And this bring us to our next bit, how to measure the amount of overlap effectively?
As far as overlap calculation is concerned, IOU is the goto solution in deep learning world. So, what is IOU?
Intersection Over Union, abbreviated as IOU is an evaluation metric to measure the extent of overlap between two rectangular boxes. The amazing Adrian Rosebrock explains it on his blog about IOU.
The code below is also taken from Adrian's website from the same blog.
def bb_intersection_over_union(boxA, boxB):
# determine the (x, y)-coordinates of the intersection rectangle
xA = max(boxA[0], boxB[0])
yA = max(boxA[1], boxB[1])
xB = min(boxA[2], boxB[2])
yB = min(boxA[3], boxB[3])
# compute the area of intersection rectangle
interArea = max(0, xB - xA + 1) * max(0, yB - yA + 1)
# compute the area of both the prediction and ground-truth
# rectangles
boxAArea = (boxA[2] - boxA[0] + 1) * (boxA[3] - boxA[1] + 1)
boxBArea = (boxB[2] - boxB[0] + 1) * (boxB[3] - boxB[1] + 1)
# compute the intersection over union by taking the intersection
# area and dividing it by the sum of prediction + ground-truth
# areas - the interesection area
iou = interArea / float(boxAArea + boxBArea - interArea)
# return the intersection over union value
return iou
IOU function takes in two boxes (a parking spot and a model predicted box) and gives iou of them. If a parking spot has greater iou than the threshold for any of the predicted boxes, we draw it on the image with green color otherwise with the red color.

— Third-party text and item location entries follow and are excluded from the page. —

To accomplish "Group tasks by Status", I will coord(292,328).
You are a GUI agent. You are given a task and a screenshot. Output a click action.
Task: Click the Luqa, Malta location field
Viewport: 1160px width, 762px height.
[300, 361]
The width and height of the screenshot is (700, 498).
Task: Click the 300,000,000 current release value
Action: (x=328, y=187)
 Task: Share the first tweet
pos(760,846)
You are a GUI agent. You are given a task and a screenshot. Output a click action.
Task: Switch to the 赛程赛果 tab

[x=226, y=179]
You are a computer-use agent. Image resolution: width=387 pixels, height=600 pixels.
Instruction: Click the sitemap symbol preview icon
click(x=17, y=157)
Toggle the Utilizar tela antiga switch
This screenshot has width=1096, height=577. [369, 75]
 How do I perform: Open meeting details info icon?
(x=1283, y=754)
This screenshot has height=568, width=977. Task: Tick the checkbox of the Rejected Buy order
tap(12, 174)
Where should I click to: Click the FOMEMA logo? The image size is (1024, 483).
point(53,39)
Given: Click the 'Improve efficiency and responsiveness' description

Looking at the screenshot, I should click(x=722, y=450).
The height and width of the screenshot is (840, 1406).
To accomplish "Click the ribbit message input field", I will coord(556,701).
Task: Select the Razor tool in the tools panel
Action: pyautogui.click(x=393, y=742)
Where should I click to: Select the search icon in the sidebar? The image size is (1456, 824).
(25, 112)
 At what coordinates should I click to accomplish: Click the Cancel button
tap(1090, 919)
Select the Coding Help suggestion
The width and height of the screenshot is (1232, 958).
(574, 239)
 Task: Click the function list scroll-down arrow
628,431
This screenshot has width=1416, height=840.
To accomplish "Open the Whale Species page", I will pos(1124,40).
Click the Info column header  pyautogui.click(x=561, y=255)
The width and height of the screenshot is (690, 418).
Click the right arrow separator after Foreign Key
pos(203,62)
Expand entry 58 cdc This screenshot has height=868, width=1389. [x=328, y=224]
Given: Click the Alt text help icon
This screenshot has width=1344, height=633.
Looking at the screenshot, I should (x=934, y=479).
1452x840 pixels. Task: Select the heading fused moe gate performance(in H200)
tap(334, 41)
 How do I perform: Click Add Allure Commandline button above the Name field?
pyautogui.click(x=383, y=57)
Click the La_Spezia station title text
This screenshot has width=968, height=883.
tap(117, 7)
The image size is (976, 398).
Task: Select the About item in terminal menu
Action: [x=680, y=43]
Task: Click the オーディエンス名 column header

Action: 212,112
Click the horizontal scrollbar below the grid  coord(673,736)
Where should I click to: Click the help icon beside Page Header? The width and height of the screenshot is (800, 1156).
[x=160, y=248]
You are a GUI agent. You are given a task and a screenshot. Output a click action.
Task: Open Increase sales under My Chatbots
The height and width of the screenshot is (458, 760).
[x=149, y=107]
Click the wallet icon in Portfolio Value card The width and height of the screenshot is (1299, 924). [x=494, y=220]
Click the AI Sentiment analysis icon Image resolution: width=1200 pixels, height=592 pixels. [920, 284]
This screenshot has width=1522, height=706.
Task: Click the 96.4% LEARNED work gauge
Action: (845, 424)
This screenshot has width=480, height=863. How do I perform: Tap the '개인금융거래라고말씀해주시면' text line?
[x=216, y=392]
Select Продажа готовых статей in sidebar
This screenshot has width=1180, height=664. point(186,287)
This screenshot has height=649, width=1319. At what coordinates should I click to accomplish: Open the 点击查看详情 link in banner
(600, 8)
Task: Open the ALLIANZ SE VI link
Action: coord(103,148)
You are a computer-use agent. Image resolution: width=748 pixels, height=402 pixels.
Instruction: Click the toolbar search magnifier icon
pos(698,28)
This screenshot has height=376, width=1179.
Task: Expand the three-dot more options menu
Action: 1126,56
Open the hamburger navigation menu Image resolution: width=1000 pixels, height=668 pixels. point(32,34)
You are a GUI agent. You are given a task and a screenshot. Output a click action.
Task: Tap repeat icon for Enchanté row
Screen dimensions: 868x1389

Basically for every parking spot we loop over every predicted box and store the IOUs of each parking spot in a list. Choose the maximum iou, and if iou is greater than the threshold, then the spot is occupied. The idea of loop inside loop sounds extremely inefficient but we will worry about that later.
def draw_output(torchint_preds, torch_bbox, img, iou_threshold = 0.3):
#loop over all the predefined parking spot boxes
for label in torch_bbox:
iou_list = []
#loop over model predicted boxes
for pred in torchint_preds:
iou = bb_intersection_over_union(label, pred)
iou_list.append(iou)
iou_max = max(iou_list)
if iou_max > iou_threshold:
#if spot is occupied, draw a green box
color = (0,255,0)
else:
#if spot is empty, draw a red box
color = (0,0,255)
img = cv2.rectangle(img,(label[0], label[1]), (label[2], label[3]), color, 2)
return img
iou_threshold
is a hyperparameter to tune here.
Now that our bits and pieces of code are ready, all that remains is to put this pieces together, run the code and visualize final results
predictor, cfg = model.setup_model()
torch_bbox = model.generate_label_bboxes_via()
torchint_preds = model.gen_bbox_predictions(img, predictor)
image_out = model.draw_output(torchint_preds, torch_bbox, img)
cv.imshow(image_out)